**INFORMATION GIVEN:**
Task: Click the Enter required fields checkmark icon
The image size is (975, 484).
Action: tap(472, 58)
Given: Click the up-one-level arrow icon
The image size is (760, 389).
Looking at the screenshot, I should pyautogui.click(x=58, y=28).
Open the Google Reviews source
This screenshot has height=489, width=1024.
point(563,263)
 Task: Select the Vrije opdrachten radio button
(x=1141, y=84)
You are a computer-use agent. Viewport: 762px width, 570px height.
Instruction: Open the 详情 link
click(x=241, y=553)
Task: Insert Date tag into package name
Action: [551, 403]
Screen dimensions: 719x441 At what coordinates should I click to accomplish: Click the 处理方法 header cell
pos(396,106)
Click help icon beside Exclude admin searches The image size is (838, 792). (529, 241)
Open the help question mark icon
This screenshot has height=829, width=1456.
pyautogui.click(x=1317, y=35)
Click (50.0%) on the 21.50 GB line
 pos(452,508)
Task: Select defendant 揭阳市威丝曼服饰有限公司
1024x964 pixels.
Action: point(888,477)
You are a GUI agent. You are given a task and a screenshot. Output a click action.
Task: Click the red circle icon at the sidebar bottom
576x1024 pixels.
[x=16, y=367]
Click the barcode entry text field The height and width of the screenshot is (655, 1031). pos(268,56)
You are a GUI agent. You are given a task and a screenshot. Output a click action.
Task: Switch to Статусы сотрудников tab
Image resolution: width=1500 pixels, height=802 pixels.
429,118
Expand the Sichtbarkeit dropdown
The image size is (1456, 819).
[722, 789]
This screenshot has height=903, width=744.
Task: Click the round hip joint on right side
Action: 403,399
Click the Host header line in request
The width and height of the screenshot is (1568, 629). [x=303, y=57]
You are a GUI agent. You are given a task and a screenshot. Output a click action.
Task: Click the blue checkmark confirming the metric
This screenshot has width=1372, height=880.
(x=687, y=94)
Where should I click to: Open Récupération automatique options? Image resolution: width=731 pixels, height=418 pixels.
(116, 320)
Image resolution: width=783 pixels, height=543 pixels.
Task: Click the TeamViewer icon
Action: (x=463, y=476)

**PROBLEM:** The task calls for all the records above to be repeated exactly.

**EXERCISE RESPONSE:**
Task: Click the Enter required fields checkmark icon
The image size is (975, 484).
Action: tap(472, 58)
Given: Click the up-one-level arrow icon
The image size is (760, 389).
Looking at the screenshot, I should pyautogui.click(x=58, y=28).
Open the Google Reviews source
This screenshot has height=489, width=1024.
point(563,263)
 Task: Select the Vrije opdrachten radio button
(x=1141, y=84)
You are a computer-use agent. Viewport: 762px width, 570px height.
Instruction: Open the 详情 link
click(x=241, y=553)
Task: Insert Date tag into package name
Action: [551, 403]
Screen dimensions: 719x441 At what coordinates should I click to accomplish: Click the 处理方法 header cell
pos(396,106)
Click help icon beside Exclude admin searches The image size is (838, 792). (529, 241)
Open the help question mark icon
This screenshot has height=829, width=1456.
pyautogui.click(x=1317, y=35)
Click (50.0%) on the 21.50 GB line
 pos(452,508)
Task: Select defendant 揭阳市威丝曼服饰有限公司
1024x964 pixels.
Action: point(888,477)
You are a GUI agent. You are given a task and a screenshot. Output a click action.
Task: Click the red circle icon at the sidebar bottom
576x1024 pixels.
[x=16, y=367]
Click the barcode entry text field The height and width of the screenshot is (655, 1031). pos(268,56)
You are a GUI agent. You are given a task and a screenshot. Output a click action.
Task: Switch to Статусы сотрудников tab
Image resolution: width=1500 pixels, height=802 pixels.
429,118
Expand the Sichtbarkeit dropdown
The image size is (1456, 819).
[722, 789]
This screenshot has height=903, width=744.
Task: Click the round hip joint on right side
Action: 403,399
Click the Host header line in request
The width and height of the screenshot is (1568, 629). [x=303, y=57]
You are a GUI agent. You are given a task and a screenshot. Output a click action.
Task: Click the blue checkmark confirming the metric
This screenshot has width=1372, height=880.
(x=687, y=94)
Where should I click to: Open Récupération automatique options? Image resolution: width=731 pixels, height=418 pixels.
(116, 320)
Image resolution: width=783 pixels, height=543 pixels.
Task: Click the TeamViewer icon
Action: (x=463, y=476)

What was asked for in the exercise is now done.